EXERCISE BRIEF: Check every line below for the string "will". Copy the ones that have it.

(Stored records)
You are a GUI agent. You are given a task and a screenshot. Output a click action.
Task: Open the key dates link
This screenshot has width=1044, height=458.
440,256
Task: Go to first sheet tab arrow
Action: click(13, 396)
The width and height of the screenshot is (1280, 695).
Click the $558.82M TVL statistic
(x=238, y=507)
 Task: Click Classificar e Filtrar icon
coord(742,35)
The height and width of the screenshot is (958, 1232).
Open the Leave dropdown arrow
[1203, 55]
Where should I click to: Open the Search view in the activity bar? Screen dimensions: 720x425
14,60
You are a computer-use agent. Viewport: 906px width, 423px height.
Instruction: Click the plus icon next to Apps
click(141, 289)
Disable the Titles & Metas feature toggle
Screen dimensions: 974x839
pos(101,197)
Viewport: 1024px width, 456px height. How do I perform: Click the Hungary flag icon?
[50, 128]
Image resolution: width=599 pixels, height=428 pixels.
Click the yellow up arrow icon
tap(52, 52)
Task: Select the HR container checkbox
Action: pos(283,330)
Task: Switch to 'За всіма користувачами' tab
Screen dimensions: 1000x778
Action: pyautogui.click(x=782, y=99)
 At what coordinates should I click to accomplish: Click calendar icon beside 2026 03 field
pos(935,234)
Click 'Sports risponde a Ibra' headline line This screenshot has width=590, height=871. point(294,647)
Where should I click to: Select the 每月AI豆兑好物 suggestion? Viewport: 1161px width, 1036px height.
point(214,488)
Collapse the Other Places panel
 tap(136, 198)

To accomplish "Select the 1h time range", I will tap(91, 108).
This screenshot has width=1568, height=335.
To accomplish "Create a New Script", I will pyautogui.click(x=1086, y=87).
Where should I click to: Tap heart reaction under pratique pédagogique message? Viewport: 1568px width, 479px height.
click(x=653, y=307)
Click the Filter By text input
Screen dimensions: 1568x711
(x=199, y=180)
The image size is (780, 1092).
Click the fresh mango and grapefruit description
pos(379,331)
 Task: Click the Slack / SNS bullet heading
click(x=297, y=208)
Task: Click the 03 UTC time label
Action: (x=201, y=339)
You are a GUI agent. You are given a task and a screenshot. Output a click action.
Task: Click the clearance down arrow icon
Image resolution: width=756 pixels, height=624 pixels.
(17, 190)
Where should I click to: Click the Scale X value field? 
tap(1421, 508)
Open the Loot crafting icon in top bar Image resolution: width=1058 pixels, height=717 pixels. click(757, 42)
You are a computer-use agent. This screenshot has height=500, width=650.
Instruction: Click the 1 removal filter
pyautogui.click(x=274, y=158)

SOLUTION TO THIS EXERCISE:
To accomplish "Select the 1h time range", I will tap(91, 108).
To accomplish "Create a New Script", I will pyautogui.click(x=1086, y=87).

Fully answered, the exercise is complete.